Wait? Why Mini-Diansheng and not regular?


----------



## pentrixter (Jul 6, 2009)

What's regular?


----------



## lotsofsocks (Jul 6, 2009)

You should get a sudocube from wal mart or somewhere then break it in lube it with jigaloo then you have a perfect speed cube and put stickers/tiles on it!


----------



## Corpsez (Jul 6, 2009)

pentrixter said:


> What's regular?



He probably means the normal sized diansheng because there are also "mini" ones that are smaller.


----------



## Edmund (Jul 6, 2009)

Corpsez said:


> pentrixter said:
> 
> 
> > What's regular?
> ...



Yeah, and why is a mini better than a normal sized? Or are they all mini. Cause I use dianshengs and they feel normal sized.


----------



## pentrixter (Jul 6, 2009)

There has been a lot of controversy to what the differences between Diansheng no.222 and no.333 are. I have always thought that the Diansheng no.222 was the one with the normal cubies and the no.333 the one with the cut cubies.

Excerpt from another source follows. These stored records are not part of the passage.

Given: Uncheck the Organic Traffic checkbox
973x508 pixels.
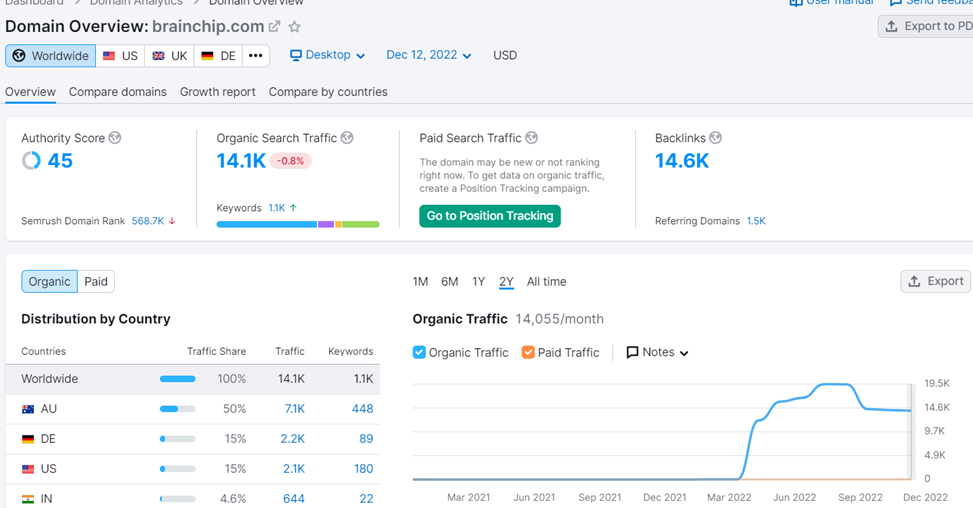Looking at the screenshot, I should [x=419, y=352].
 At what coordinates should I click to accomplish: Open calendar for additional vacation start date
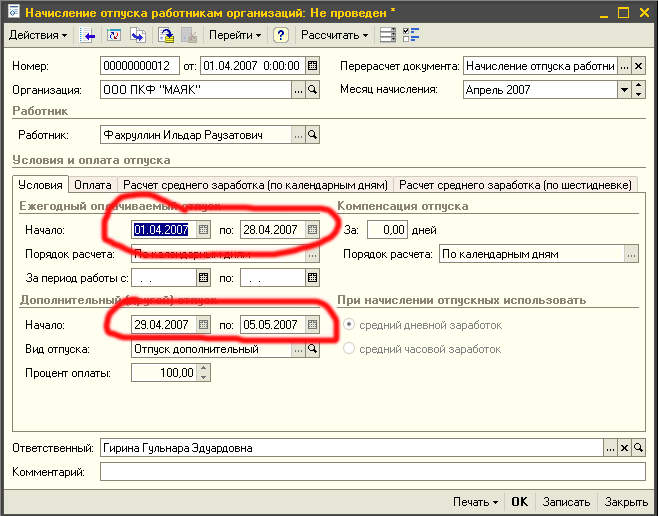(x=204, y=325)
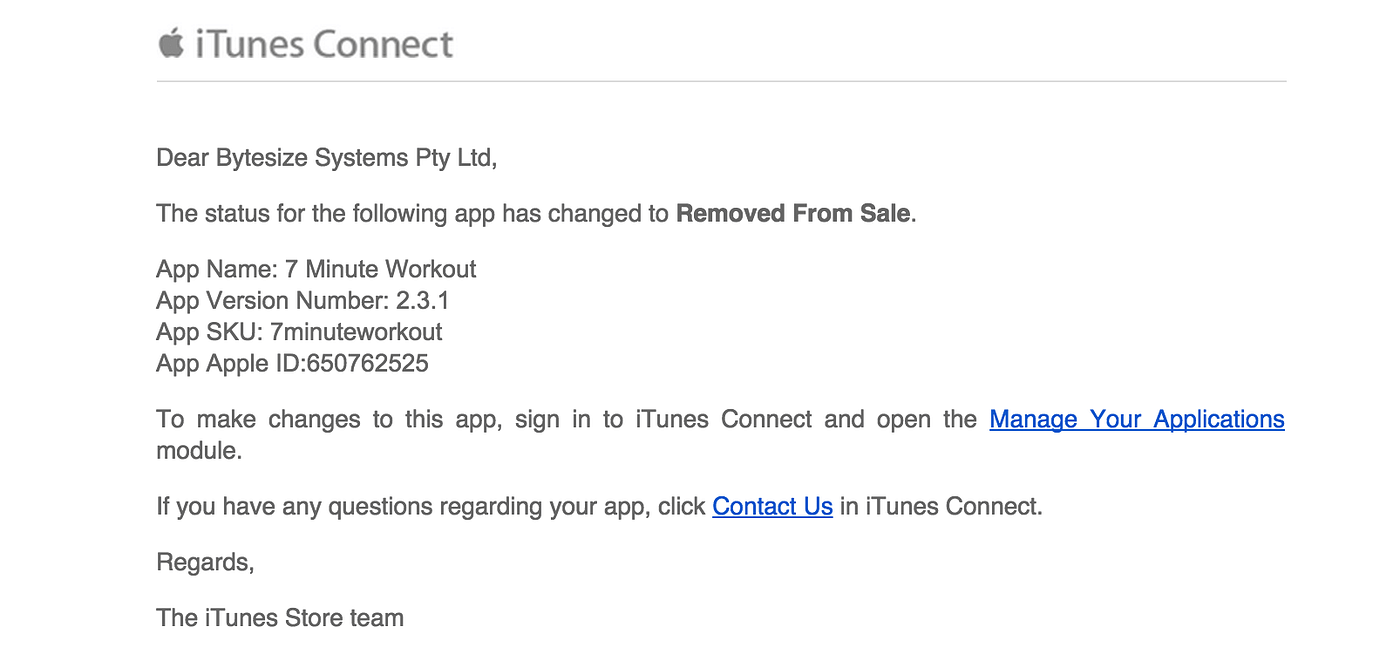This screenshot has height=663, width=1400.
Task: Click the iTunes Connect header title
Action: (324, 44)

But I'm not so sure anymore. There seems to be conflicting info. I personally have never seen a normal sized DS with normal cubies.


----------



## Paul Wagner (Jul 6, 2009)

Nick, I could sell you my edison when we see eachother (we're a town over yays) and that way you don't have to wait.


----------



## ChaosWZ (Jul 6, 2009)

That would be cool, anyway whered you get yours? I heard they only ship to korea >.< anyway i heard from u that mini dianshengs are really good speedcubes and I saw a video on youtube with erik getting some good times on it so yeah.


----------



## pentrixter (Jul 6, 2009)

If you bothered to read this at all, you would know where to get one.

Review on Edison:
http://www.speedsolving.com/forum/showthread.php?t=12659

Tribox: http://tribox.cart.fc2.com/?ca=2


----------



## amostay2004 (Jul 6, 2009)

Wait a minute...did I get you wrongly or did u literally put sand in your cube to 'sand' it? Don't they mean using a sandpaper???


----------